Hop-8 upregulated both the protein and mRNA levels of A3G. (A) Hop-8 upregulated A3G protein level regardless of whether Vif was present or absent and had no influence on Vif expression. pcDNA3.1-APOBEC3G-HA and pcDNA3.1-Vif-HA were transfected consecutively or co-transfected into 293T cells and cultured with DMSO, 2.7 μM hop-8, or 10 μM of the proteasome inhibitor MG-132 for 24 h. A3G, Vif, and beta-actin were detected by western blot; (B) A3G mRNA levels of pcDNA3.1-APOBEC3G-HA transfected 293T cells in the presence of the 2.7 μM (dark gray) and 5.4 μM (gray) hop-8, prostratin (2.7 μM) (light gray), or DMSO (black). The cells collected at 4 h post transfection (0 h of compounds treatment) were used as a control. Each data point represents the mean relative quantity (relative to the mock) ± standard deviation (bars), n = 3; (C) A3G mRNA levels in PBMCs which treated with hop-8 (2 μM) (black) or prostratin (2 μM) (gray). Each data point represents the mean relative quantity (relative to the mock) ± standard deviation (bars), n ≥ 3. Data were analyzed by the Mann Whitney test with GraphPad Prism 6.0 (GraphPad Software, Inc., La Jolla, CA, USA). (p < 0.05, significant difference; *: p <0.05; **: p < 0.01).

Figure 6

Hop-8 did not interfere in the interaction of Vif with A3G, CBF-β, Elongin C, or Cullin 5. (A) Hop-8 did not interfere in Vif and A3G interaction.
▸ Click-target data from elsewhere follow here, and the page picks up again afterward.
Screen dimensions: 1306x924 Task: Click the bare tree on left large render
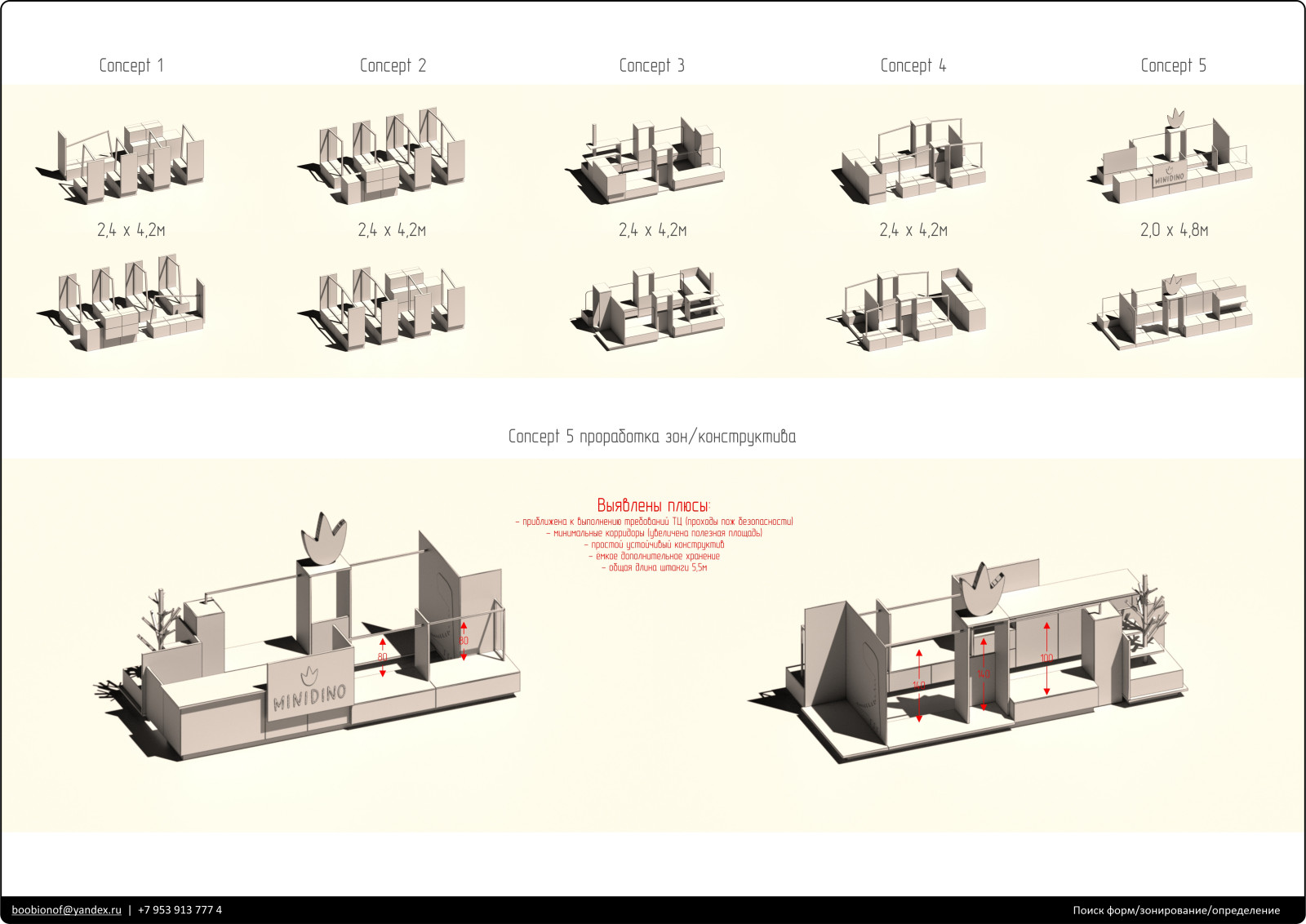click(162, 618)
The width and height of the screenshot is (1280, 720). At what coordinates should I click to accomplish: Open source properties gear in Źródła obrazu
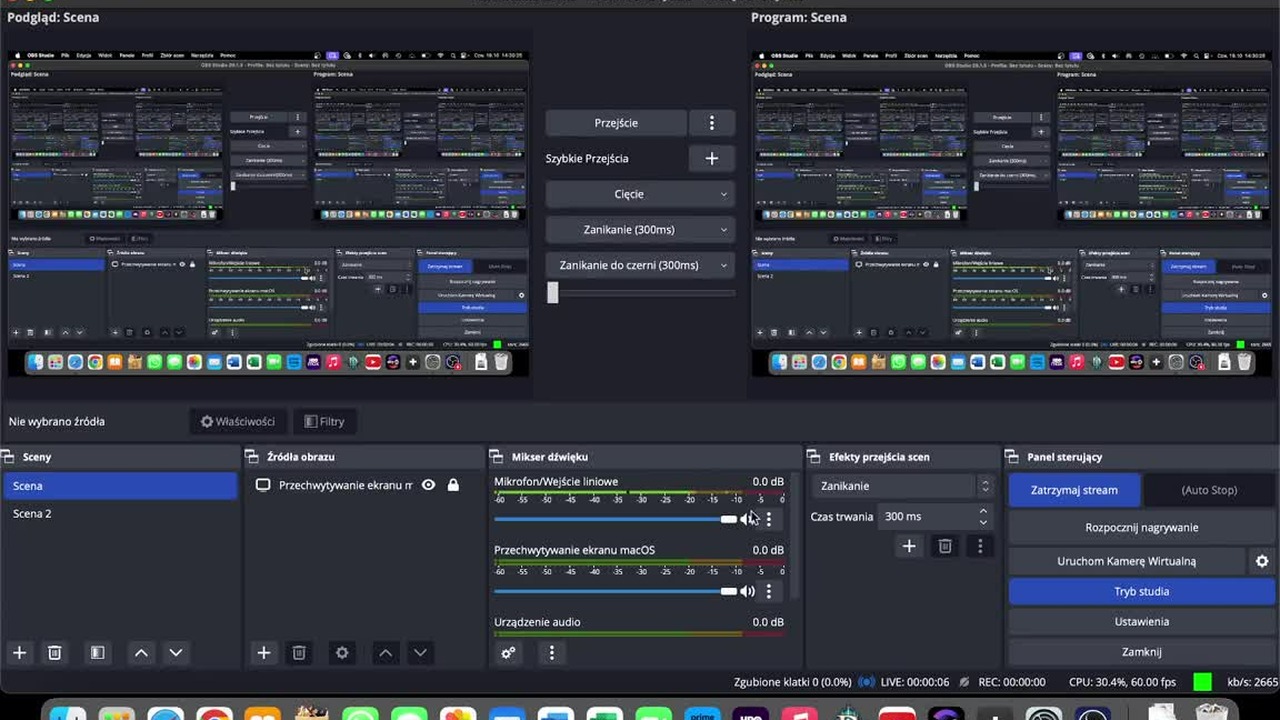pyautogui.click(x=342, y=652)
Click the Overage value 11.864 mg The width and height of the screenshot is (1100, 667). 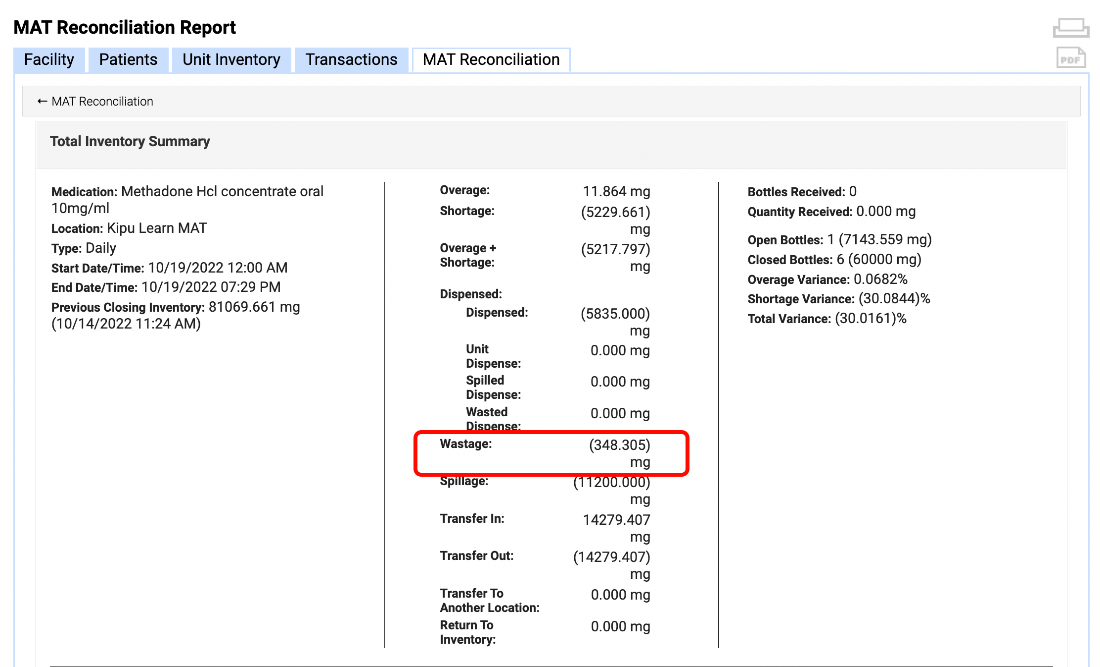pos(616,191)
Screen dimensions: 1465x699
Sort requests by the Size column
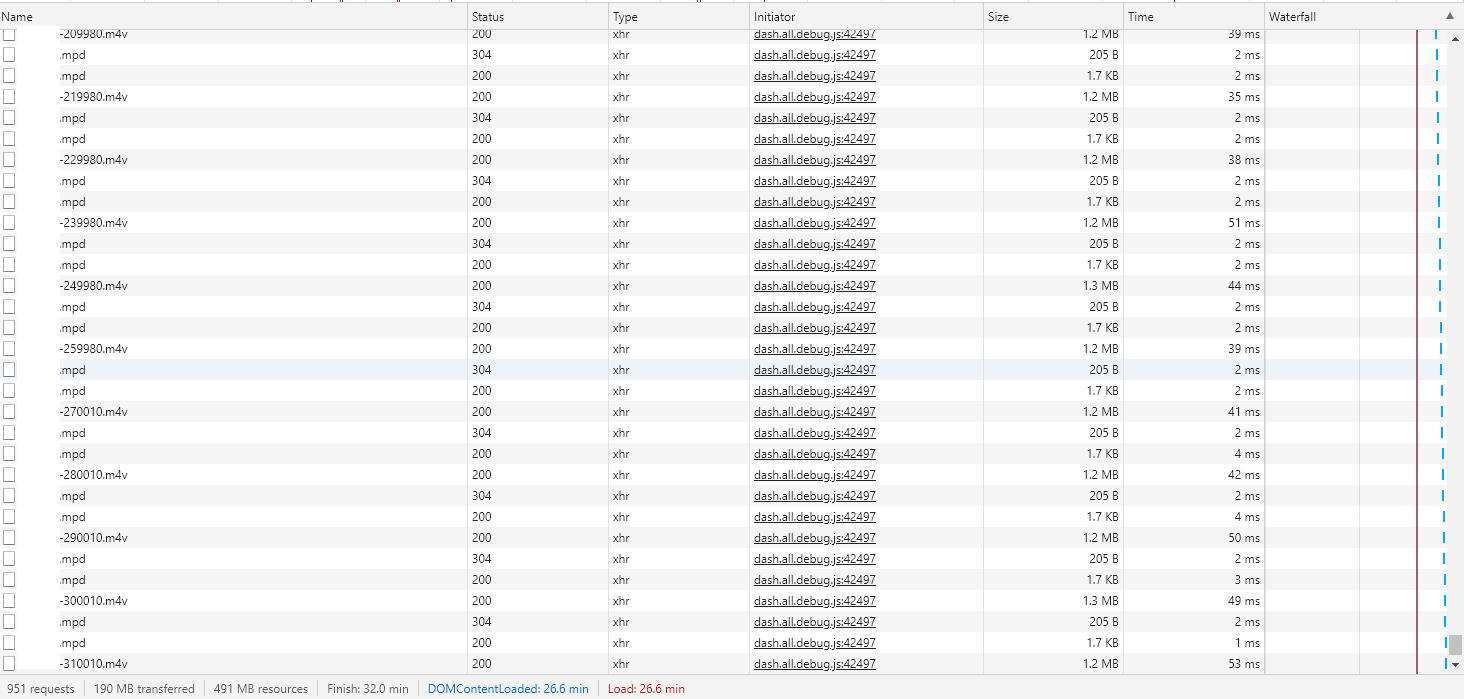[997, 15]
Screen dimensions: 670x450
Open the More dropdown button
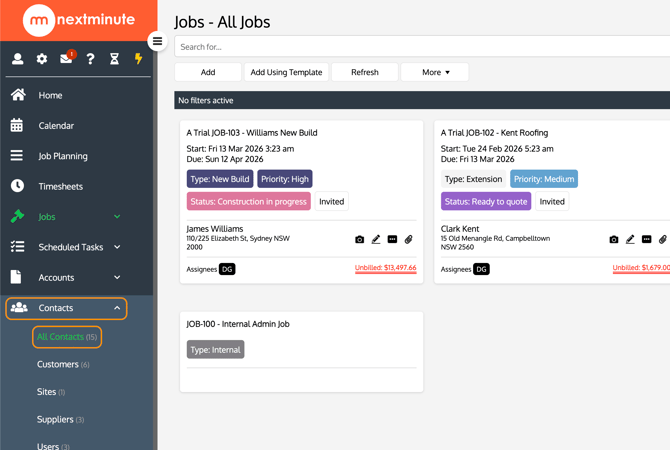tap(435, 72)
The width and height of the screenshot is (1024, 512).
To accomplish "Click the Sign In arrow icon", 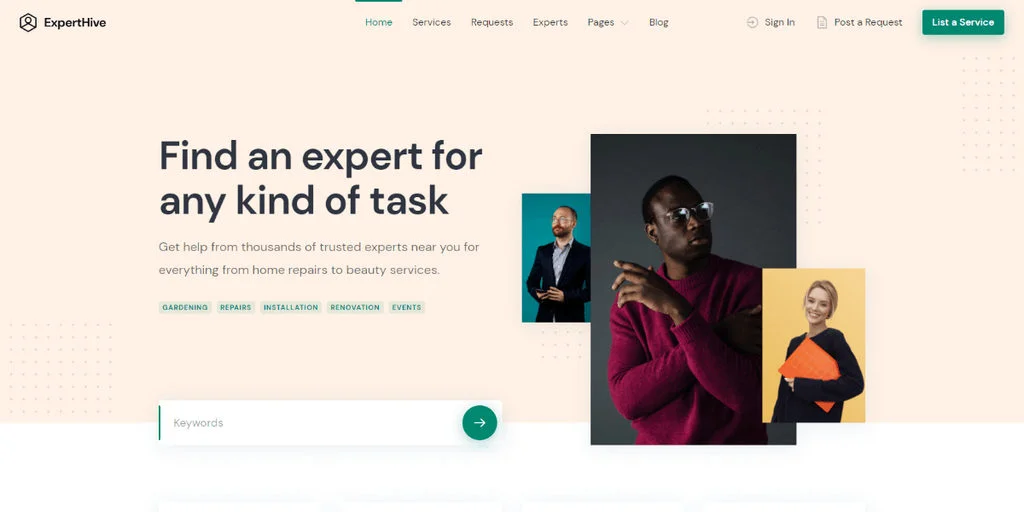I will click(752, 22).
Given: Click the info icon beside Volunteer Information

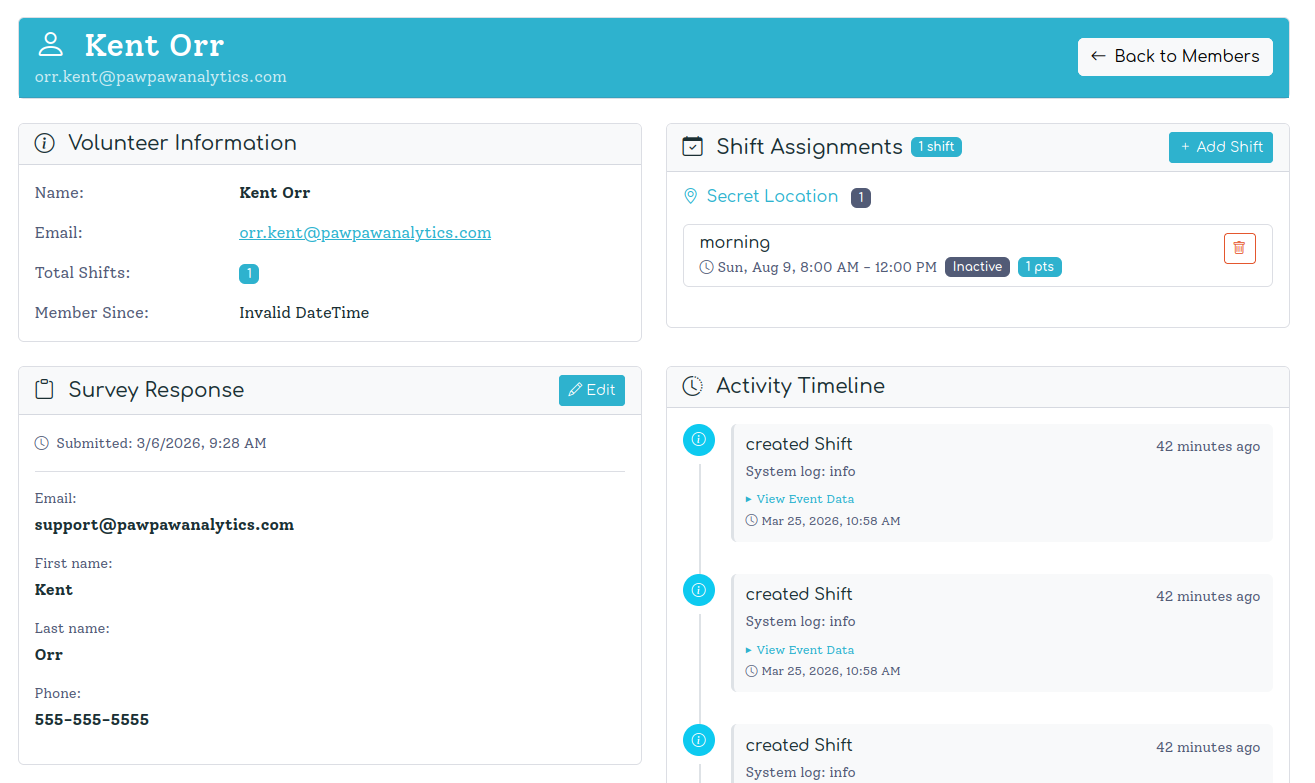Looking at the screenshot, I should click(x=44, y=143).
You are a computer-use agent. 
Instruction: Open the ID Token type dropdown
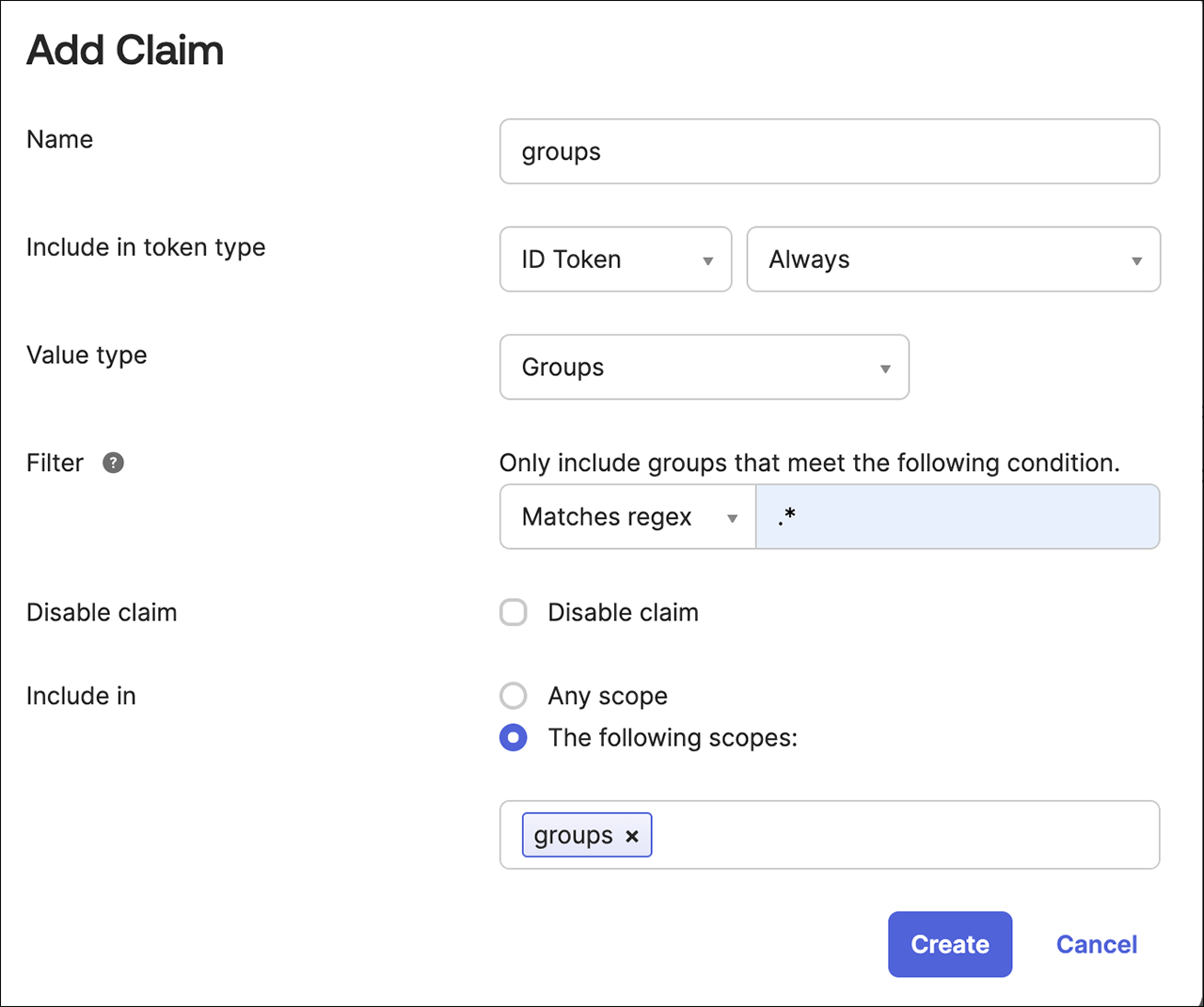[615, 260]
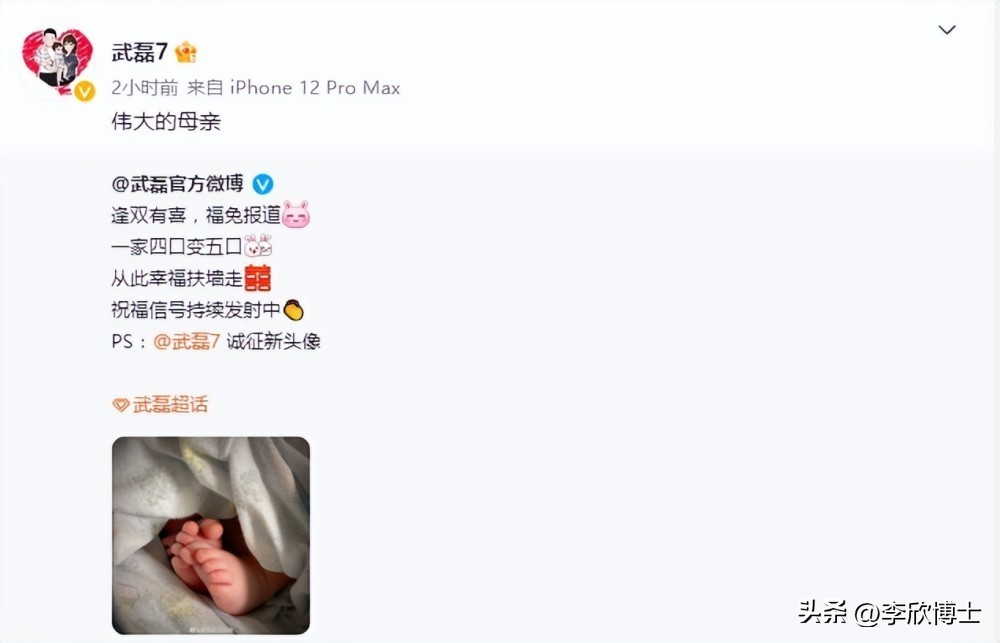Screen dimensions: 1000x643
Task: Open 武磊7 profile avatar picture
Action: click(x=57, y=63)
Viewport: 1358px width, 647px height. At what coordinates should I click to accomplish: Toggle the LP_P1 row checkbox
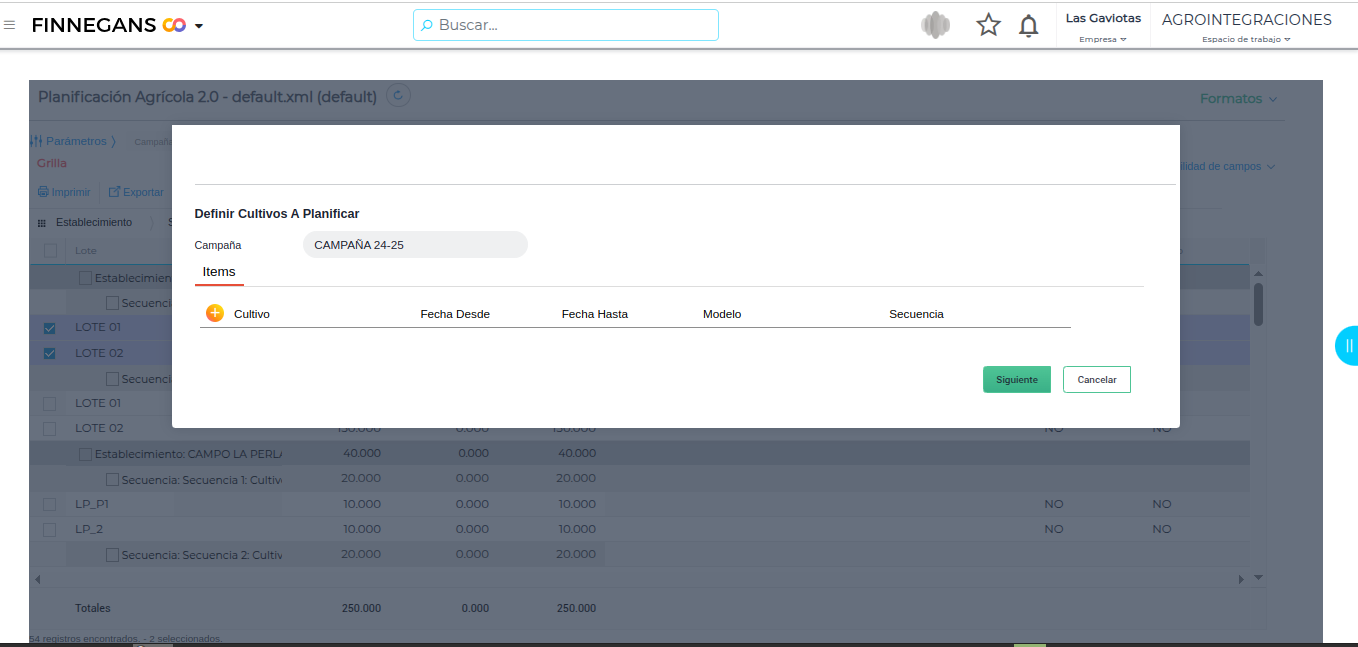click(x=49, y=504)
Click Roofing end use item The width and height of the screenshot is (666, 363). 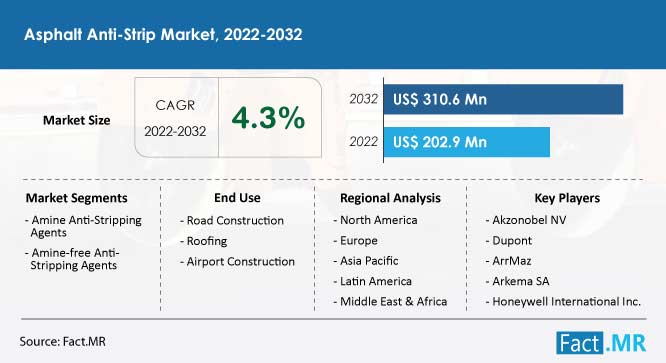203,241
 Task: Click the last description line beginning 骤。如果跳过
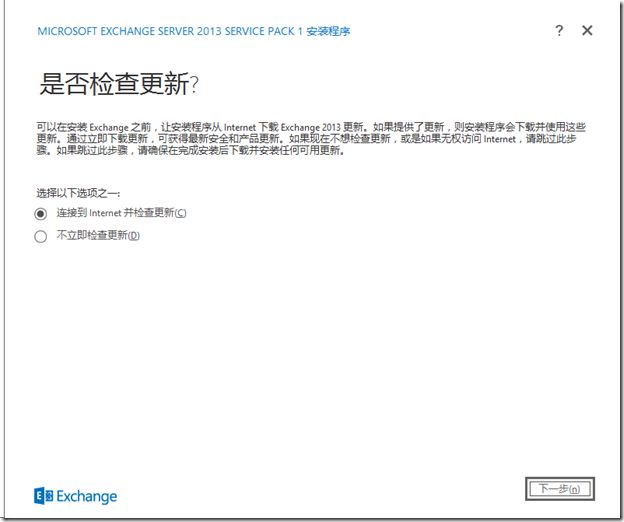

The plasmid pcDNA3.1-APOBEC3G-HA (3 μg) was transfected into 2 × 10⁶ Trex-hvif-15 cells and treated with 0.1 μg/mL Dox and 2.7 μM hop-8 or DMSO for 48 h. Cells were treated with 10 μM MG-132 for 16 h. Co-IP assays were performed with an anti-HIV1 Vif antibody; (B–D) Hop-8 did not block the interaction between Vif and CBF-β (B), Elongin C (C), or Cullin 5 (D). The plasmids pcDNA3.1-Vif-HA (1.5 μg) and pcDNA3.1-CBF-β-FLAG (1.5 μg) or pcDNA3.1-Elogin C-FLAG or pcDNA3.1-Cullin 5-FLAG were co-transfected into 2 × 10⁶ 293T cells. Cells were treated with 2.7 μM hop-8 or DMSO. Co-IP assays were performed with an anti-HA antibody; (E) The influence of hop-8 on A3G ubiquitination. The plasmids pcDNA3.1-APOBEC3G-HA (1.5 μg) and pUb-MYC (1.5 μg) were co-transfected into 2 × 10⁶ Trex-hvif-15 cells. Cells were treated with 0.1 μg/mL Dox and 2.7 μM hop-8 or DMSO. The Co-IP assay was performed with a rabbit anti-HA antibody.

Figure 7

Schematic of the anti-HIV-1 activity mechanism of hop-8. The process shown with deep green arrows represents a simple schematic of HIV replication. Hop-8 stimulates A3G expression via the PKC pathway. A3G is packaged into the progeny virions and restricts the replication of the progeny virions (shown with purple arrows).